• _Work instruction_
The records below should be set down in full, please, without any change.

══════════════════════════════

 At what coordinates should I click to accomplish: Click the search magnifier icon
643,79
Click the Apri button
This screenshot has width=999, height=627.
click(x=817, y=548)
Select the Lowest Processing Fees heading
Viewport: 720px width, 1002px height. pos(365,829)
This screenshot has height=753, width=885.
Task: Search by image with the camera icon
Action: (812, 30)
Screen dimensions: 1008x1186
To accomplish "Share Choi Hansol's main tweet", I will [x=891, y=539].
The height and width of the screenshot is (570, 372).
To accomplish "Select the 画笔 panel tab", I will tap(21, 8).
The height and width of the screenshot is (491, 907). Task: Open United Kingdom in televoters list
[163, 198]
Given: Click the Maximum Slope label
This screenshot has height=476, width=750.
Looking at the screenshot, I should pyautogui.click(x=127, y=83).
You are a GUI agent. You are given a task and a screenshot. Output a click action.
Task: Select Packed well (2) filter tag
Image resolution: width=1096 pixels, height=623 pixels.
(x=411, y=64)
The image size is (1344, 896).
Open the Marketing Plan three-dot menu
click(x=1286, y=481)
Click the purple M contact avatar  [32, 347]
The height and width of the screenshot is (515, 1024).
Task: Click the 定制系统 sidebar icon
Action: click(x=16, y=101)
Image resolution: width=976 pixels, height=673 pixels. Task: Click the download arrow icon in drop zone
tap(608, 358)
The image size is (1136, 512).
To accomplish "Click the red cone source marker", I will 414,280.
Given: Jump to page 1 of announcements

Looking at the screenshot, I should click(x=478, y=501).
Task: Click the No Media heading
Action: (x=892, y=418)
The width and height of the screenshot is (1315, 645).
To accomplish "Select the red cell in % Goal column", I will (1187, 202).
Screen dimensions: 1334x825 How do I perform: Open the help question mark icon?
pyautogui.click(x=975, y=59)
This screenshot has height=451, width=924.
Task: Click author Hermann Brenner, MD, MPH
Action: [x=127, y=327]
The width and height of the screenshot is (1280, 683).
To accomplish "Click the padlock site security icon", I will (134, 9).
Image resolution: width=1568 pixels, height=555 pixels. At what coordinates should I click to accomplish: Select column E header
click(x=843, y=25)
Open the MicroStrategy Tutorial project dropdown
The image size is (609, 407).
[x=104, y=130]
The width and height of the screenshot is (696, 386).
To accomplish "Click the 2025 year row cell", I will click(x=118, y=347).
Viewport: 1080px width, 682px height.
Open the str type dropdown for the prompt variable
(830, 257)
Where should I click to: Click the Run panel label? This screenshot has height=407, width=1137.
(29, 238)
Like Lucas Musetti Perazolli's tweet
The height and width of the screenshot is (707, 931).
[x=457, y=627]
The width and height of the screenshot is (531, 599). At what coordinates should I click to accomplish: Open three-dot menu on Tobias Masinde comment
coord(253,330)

══════════════════════════════

• _Answer to the problem_
 At what coordinates should I click to accomplish: Click the search magnifier icon
643,79
Click the Apri button
This screenshot has width=999, height=627.
click(x=817, y=548)
Select the Lowest Processing Fees heading
Viewport: 720px width, 1002px height. pos(365,829)
This screenshot has height=753, width=885.
Task: Search by image with the camera icon
Action: (812, 30)
Screen dimensions: 1008x1186
To accomplish "Share Choi Hansol's main tweet", I will [x=891, y=539].
The height and width of the screenshot is (570, 372).
To accomplish "Select the 画笔 panel tab", I will tap(21, 8).
The height and width of the screenshot is (491, 907). Task: Open United Kingdom in televoters list
[163, 198]
Given: Click the Maximum Slope label
This screenshot has height=476, width=750.
Looking at the screenshot, I should pyautogui.click(x=127, y=83).
You are a GUI agent. You are given a task and a screenshot. Output a click action.
Task: Select Packed well (2) filter tag
Image resolution: width=1096 pixels, height=623 pixels.
(x=411, y=64)
The image size is (1344, 896).
Open the Marketing Plan three-dot menu
click(x=1286, y=481)
Click the purple M contact avatar  [32, 347]
The height and width of the screenshot is (515, 1024).
Task: Click the 定制系统 sidebar icon
Action: click(x=16, y=101)
Image resolution: width=976 pixels, height=673 pixels. Task: Click the download arrow icon in drop zone
tap(608, 358)
The image size is (1136, 512).
To accomplish "Click the red cone source marker", I will 414,280.
Given: Jump to page 1 of announcements

Looking at the screenshot, I should click(x=478, y=501).
Task: Click the No Media heading
Action: (x=892, y=418)
The width and height of the screenshot is (1315, 645).
To accomplish "Select the red cell in % Goal column", I will (1187, 202).
Screen dimensions: 1334x825 How do I perform: Open the help question mark icon?
pyautogui.click(x=975, y=59)
This screenshot has height=451, width=924.
Task: Click author Hermann Brenner, MD, MPH
Action: [x=127, y=327]
The width and height of the screenshot is (1280, 683).
To accomplish "Click the padlock site security icon", I will (134, 9).
Image resolution: width=1568 pixels, height=555 pixels. At what coordinates should I click to accomplish: Select column E header
click(x=843, y=25)
Open the MicroStrategy Tutorial project dropdown
The image size is (609, 407).
[x=104, y=130]
The width and height of the screenshot is (696, 386).
To accomplish "Click the 2025 year row cell", I will click(x=118, y=347).
Viewport: 1080px width, 682px height.
Open the str type dropdown for the prompt variable
(830, 257)
Where should I click to: Click the Run panel label? This screenshot has height=407, width=1137.
(29, 238)
Like Lucas Musetti Perazolli's tweet
The height and width of the screenshot is (707, 931).
[x=457, y=627]
The width and height of the screenshot is (531, 599). At what coordinates should I click to accomplish: Open three-dot menu on Tobias Masinde comment
coord(253,330)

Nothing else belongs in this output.